● **What to produce**
The expected output is each line below containing "Tick", copied in full.

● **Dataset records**
□ □ □
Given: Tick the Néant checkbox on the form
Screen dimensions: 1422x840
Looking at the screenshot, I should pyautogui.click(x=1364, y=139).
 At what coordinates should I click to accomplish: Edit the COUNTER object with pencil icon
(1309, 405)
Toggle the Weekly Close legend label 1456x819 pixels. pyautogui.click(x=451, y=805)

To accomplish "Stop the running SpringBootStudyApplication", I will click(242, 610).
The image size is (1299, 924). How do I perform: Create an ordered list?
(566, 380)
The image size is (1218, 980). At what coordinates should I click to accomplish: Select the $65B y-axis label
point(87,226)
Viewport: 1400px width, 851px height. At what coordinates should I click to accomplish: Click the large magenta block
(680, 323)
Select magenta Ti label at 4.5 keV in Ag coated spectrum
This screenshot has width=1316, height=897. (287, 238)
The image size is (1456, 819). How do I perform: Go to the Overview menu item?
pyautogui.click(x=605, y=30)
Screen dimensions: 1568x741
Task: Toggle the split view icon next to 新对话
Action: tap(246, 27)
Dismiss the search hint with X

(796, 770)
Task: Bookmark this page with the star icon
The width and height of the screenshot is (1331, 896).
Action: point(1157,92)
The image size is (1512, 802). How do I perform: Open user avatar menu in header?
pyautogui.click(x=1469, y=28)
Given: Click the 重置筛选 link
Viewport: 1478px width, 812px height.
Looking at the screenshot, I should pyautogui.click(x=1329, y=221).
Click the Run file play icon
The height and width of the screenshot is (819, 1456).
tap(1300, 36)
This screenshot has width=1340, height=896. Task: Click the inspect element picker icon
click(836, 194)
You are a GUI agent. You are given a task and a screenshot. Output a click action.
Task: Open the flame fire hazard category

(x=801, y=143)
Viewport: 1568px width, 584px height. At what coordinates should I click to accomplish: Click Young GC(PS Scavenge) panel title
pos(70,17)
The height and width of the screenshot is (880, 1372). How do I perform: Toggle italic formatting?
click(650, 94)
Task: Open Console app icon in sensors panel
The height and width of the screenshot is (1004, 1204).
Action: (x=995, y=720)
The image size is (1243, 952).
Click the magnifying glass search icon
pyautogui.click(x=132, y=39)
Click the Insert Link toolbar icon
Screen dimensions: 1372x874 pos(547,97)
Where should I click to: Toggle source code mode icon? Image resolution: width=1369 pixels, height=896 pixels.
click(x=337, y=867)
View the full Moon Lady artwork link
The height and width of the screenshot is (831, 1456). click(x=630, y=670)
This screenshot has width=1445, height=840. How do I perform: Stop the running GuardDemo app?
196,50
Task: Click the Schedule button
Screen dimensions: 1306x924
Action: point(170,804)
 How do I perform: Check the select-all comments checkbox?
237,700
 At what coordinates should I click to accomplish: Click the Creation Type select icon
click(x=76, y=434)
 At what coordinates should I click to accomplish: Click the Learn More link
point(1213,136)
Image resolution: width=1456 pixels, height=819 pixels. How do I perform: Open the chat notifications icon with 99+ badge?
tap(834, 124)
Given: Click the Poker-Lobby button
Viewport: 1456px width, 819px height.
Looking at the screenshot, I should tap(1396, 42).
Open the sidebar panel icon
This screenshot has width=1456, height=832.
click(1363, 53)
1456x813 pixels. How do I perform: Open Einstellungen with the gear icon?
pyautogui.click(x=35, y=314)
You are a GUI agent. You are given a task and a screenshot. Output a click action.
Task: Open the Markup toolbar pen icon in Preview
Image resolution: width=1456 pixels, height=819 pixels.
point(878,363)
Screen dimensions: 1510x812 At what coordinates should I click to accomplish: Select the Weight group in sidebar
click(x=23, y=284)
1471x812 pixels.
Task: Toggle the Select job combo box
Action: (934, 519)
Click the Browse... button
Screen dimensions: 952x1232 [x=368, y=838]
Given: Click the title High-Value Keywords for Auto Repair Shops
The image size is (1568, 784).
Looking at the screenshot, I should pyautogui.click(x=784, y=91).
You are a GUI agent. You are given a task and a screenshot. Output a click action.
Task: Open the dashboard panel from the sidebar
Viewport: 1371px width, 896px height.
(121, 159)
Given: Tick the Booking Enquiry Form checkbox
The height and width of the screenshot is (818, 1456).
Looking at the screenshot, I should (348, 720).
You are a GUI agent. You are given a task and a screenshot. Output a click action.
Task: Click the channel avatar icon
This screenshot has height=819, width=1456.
□ □ □
● **Response to this exercise**
Given: Tick the Néant checkbox on the form
Given: Tick the Booking Enquiry Form checkbox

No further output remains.